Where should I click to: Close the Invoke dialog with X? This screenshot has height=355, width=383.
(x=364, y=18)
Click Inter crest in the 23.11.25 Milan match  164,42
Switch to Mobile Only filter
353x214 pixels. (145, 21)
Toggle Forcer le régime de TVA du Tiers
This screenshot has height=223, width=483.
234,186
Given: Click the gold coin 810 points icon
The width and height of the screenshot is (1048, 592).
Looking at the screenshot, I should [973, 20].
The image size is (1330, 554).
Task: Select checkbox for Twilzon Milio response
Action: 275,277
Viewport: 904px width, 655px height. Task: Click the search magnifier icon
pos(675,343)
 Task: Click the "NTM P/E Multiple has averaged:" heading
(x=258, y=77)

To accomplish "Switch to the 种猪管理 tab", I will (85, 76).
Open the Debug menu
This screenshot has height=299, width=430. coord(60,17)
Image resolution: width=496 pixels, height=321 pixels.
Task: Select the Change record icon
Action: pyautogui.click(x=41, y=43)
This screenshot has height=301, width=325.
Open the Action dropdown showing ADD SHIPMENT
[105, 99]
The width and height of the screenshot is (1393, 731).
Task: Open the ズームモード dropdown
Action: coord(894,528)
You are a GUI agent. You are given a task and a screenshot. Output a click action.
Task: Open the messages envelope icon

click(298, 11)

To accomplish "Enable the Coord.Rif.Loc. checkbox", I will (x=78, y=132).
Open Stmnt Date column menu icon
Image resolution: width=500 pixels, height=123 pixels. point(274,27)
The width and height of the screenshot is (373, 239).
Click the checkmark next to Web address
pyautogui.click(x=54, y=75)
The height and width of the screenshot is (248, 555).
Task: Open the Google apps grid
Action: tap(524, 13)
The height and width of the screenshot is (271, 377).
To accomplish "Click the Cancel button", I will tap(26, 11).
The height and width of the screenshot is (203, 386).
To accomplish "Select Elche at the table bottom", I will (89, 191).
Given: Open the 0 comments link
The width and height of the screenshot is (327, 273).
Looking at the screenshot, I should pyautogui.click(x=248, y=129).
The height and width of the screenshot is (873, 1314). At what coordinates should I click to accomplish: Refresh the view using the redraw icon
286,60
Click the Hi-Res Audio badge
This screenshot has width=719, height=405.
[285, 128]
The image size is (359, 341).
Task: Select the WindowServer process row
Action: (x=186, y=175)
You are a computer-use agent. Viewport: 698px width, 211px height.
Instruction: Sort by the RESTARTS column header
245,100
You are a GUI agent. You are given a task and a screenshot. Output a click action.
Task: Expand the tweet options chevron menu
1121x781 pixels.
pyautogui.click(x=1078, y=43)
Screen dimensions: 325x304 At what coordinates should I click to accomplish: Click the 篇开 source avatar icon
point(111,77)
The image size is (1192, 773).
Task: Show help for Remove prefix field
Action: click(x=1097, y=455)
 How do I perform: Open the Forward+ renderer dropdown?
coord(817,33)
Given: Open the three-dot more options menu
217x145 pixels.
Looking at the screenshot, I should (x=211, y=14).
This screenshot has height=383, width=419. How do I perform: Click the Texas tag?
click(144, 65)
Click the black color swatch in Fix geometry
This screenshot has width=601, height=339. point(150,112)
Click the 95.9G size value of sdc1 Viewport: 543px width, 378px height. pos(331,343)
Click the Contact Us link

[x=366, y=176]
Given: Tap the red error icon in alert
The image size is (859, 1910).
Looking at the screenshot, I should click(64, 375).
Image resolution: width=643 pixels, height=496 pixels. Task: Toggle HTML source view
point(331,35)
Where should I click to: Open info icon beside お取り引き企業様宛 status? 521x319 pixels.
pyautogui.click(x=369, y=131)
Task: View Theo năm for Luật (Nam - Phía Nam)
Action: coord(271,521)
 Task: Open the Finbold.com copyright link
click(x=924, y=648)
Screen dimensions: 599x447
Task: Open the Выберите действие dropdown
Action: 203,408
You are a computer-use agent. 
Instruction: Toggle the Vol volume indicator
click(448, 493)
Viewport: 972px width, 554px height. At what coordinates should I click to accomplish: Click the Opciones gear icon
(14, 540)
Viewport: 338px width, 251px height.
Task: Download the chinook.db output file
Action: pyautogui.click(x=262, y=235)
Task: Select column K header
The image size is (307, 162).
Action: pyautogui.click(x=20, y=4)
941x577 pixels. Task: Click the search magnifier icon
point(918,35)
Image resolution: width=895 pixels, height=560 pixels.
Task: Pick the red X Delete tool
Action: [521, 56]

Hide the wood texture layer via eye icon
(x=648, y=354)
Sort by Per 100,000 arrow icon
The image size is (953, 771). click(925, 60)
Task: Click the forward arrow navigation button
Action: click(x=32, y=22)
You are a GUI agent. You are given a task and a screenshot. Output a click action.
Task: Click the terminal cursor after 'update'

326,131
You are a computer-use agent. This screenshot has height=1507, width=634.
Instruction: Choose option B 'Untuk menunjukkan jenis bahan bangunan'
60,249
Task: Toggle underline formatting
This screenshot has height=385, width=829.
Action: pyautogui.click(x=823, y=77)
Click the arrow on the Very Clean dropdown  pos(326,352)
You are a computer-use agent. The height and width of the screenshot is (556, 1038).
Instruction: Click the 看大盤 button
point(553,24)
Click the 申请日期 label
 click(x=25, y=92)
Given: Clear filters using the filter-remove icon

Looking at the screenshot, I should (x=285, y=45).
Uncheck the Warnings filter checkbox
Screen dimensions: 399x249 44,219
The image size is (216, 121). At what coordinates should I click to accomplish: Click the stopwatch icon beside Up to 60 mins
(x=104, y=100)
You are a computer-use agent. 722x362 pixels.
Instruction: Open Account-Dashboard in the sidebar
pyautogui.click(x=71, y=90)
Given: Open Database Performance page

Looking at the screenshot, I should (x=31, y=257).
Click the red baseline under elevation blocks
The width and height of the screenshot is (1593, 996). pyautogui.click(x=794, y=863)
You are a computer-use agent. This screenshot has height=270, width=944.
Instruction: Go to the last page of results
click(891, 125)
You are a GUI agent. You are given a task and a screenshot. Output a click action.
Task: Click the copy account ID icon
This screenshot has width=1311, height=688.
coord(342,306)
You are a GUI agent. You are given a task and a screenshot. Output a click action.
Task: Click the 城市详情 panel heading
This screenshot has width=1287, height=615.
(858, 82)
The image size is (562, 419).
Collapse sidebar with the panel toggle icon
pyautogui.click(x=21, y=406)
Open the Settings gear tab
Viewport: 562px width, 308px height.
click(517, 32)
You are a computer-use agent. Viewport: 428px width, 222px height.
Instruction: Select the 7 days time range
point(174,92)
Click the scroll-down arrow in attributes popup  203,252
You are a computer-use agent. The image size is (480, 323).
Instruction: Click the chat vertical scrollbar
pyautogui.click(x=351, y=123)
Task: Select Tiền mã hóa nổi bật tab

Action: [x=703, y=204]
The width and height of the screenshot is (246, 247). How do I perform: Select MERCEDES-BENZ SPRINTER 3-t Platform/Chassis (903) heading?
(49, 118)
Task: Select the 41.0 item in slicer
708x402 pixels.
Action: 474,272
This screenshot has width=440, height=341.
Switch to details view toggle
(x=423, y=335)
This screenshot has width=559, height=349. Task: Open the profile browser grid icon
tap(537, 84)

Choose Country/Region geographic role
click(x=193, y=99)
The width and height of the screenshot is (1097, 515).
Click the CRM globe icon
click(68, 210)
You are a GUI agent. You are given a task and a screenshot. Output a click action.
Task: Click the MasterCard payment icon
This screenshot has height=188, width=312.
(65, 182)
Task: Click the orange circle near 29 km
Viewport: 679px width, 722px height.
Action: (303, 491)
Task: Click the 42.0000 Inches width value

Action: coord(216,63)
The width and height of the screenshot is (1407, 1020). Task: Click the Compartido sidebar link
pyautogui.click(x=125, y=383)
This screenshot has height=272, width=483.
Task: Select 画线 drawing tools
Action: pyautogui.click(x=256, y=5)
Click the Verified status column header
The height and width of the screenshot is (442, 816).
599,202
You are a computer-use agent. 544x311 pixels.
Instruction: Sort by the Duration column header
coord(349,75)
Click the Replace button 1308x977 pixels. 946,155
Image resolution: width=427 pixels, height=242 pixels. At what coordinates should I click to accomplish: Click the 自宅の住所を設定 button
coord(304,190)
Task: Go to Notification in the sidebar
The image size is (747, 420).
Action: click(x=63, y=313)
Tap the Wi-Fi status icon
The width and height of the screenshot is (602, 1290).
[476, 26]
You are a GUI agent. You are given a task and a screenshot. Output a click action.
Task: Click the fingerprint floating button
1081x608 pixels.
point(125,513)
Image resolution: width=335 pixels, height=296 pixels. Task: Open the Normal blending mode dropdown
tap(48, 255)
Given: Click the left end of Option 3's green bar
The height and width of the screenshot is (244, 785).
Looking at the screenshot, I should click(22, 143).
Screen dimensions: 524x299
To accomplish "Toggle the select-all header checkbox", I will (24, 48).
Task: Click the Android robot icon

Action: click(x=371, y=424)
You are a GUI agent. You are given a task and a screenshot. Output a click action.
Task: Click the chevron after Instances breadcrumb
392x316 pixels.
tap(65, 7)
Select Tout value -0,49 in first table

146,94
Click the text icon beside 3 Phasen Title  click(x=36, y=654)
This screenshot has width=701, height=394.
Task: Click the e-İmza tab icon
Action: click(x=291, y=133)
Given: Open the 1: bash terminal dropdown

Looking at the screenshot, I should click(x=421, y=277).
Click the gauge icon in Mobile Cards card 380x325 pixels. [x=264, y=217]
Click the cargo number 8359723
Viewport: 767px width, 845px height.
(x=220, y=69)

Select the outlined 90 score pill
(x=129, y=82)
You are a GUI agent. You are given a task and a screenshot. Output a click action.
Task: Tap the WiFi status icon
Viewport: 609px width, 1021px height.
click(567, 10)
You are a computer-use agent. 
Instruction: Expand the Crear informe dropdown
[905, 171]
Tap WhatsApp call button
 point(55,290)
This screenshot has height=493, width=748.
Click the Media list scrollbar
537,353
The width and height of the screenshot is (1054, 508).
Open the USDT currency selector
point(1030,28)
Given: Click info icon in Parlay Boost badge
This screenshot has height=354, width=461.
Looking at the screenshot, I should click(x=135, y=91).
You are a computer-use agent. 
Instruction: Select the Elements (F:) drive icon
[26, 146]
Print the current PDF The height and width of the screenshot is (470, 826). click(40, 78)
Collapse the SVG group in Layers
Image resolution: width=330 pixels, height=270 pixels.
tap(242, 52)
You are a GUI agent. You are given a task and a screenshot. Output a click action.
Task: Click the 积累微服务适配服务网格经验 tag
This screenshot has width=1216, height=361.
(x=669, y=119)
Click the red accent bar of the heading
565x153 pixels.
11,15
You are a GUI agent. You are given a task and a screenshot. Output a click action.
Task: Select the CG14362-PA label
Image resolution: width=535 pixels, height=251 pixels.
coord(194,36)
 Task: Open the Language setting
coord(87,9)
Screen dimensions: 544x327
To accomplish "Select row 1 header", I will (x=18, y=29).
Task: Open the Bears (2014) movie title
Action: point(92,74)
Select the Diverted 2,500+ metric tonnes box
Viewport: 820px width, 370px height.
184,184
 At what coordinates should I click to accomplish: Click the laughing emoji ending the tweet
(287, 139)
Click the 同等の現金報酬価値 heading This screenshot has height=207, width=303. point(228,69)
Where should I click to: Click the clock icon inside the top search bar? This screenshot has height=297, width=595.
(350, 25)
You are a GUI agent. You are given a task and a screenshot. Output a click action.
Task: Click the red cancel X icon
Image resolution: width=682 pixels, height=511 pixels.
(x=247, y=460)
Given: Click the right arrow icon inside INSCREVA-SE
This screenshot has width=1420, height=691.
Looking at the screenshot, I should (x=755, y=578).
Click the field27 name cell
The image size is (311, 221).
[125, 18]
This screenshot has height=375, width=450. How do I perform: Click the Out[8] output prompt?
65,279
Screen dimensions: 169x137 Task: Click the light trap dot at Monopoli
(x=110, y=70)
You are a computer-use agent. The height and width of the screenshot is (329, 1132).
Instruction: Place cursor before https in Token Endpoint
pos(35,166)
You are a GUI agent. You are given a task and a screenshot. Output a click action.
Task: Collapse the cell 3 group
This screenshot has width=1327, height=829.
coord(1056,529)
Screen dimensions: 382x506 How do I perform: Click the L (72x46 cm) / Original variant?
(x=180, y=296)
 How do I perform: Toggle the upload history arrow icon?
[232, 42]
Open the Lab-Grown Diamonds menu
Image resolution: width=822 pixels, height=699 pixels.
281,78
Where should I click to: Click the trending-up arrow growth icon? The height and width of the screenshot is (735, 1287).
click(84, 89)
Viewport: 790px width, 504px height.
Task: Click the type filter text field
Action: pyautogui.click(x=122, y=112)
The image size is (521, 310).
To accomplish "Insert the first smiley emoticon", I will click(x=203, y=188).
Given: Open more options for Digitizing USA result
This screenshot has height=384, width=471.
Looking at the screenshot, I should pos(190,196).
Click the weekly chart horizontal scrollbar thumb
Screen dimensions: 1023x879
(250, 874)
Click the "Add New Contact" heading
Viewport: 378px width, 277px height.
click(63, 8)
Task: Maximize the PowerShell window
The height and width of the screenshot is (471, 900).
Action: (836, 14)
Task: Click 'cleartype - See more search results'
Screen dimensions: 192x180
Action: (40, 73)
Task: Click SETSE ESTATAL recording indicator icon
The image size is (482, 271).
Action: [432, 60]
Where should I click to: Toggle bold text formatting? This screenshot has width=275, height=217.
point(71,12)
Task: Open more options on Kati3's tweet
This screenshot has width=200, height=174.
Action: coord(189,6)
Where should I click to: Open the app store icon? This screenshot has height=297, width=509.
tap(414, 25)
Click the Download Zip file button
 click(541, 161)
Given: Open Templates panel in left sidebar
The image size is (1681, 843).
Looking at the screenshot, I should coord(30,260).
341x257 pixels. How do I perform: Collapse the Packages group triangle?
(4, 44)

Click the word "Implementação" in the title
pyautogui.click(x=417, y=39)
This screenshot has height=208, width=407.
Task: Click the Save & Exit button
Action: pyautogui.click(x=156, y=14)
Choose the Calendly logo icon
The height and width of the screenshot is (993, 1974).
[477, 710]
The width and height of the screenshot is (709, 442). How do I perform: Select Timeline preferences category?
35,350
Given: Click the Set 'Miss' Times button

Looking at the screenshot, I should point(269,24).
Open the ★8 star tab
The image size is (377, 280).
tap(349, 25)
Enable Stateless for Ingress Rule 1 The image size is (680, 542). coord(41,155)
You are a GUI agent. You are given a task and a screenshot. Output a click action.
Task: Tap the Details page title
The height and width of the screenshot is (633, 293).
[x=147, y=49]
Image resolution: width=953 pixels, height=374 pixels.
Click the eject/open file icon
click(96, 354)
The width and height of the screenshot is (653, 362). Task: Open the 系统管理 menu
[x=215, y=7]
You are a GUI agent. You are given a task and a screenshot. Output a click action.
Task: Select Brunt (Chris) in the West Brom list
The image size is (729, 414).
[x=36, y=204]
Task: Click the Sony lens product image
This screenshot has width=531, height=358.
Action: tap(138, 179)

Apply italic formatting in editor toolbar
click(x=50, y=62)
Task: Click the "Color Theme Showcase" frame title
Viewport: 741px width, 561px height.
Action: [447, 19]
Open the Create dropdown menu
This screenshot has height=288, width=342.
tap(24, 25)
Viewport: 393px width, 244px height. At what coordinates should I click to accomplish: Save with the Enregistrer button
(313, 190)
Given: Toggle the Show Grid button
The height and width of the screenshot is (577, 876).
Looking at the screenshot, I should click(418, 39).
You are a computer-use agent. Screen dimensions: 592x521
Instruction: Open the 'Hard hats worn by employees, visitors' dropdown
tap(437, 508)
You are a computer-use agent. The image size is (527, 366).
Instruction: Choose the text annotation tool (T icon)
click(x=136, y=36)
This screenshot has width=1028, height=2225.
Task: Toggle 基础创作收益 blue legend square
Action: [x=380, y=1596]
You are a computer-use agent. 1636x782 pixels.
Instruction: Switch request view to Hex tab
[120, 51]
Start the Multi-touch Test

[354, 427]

################

Since only part of the listing is wanted, copy exactly the lines from the one holding "Given: Open Database Performance page" to the one holding "This screenshot has width=440, height=341.", both included.

_Written solution_:
Given: Open Database Performance page

Looking at the screenshot, I should (x=31, y=257).
Click the red baseline under elevation blocks
The width and height of the screenshot is (1593, 996). pyautogui.click(x=794, y=863)
You are a computer-use agent. This screenshot has height=270, width=944.
Instruction: Go to the last page of results
click(891, 125)
You are a GUI agent. You are given a task and a screenshot. Output a click action.
Task: Click the copy account ID icon
This screenshot has width=1311, height=688.
coord(342,306)
You are a GUI agent. You are given a task and a screenshot. Output a click action.
Task: Click the 城市详情 panel heading
This screenshot has width=1287, height=615.
(858, 82)
The image size is (562, 419).
Collapse sidebar with the panel toggle icon
pyautogui.click(x=21, y=406)
Open the Settings gear tab
Viewport: 562px width, 308px height.
click(517, 32)
You are a computer-use agent. Viewport: 428px width, 222px height.
Instruction: Select the 7 days time range
point(174,92)
Click the scroll-down arrow in attributes popup  203,252
You are a computer-use agent. The image size is (480, 323).
Instruction: Click the chat vertical scrollbar
pyautogui.click(x=351, y=123)
Task: Select Tiền mã hóa nổi bật tab

Action: [x=703, y=204]
The width and height of the screenshot is (246, 247). How do I perform: Select MERCEDES-BENZ SPRINTER 3-t Platform/Chassis (903) heading?
(49, 118)
Task: Select the 41.0 item in slicer
708x402 pixels.
Action: 474,272
This screenshot has width=440, height=341.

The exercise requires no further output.